In an interview with Wasafiri, a British magazine for contemporary international writing, Shailja Patel explores social justice issues through her distinct perspective as an activist and poet. She traces her trajectory to activism from her first career in finance and contemplates the complexity of labels.
“‘Activist’ as it’s used in Kenya is inadequate for me because it’s come to be associated only with spectacle — bodies on the streets pitting themselves against the violence of the militarised neoliberal state. Activism defined in this way erases reproductive labour, life-nurturing labour, intellectual labour. In this space, I write to enlarge and complicate that macho narrative. I amplify and valorise the care economies that sustain and repair the bodies on the street, suture the wounds and regenerate the worlds destroyed by warfare.”
Later, she discusses the impact of words and their meaning, citing recent social trends including the hashtag “Blacklivesmatter.”

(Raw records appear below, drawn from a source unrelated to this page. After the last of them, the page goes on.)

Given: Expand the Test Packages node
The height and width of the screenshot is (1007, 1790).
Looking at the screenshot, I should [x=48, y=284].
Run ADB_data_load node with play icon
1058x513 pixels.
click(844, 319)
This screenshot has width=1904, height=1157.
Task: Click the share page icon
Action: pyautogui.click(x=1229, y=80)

“‘Before you claim a word … you have to earn its meaning’ has to do with the materialism of words. Words as matter. The concept of personal and communal honour that lies in keeping your word; your word being ‘good’ — meaning solid, trustworthy, a promise that can be counted on. Walking your talk. As a writer, I believe fiercely in the integrity of words — I don’t use words like ‘love’ or ‘truth’ or ‘justice’ lightly.”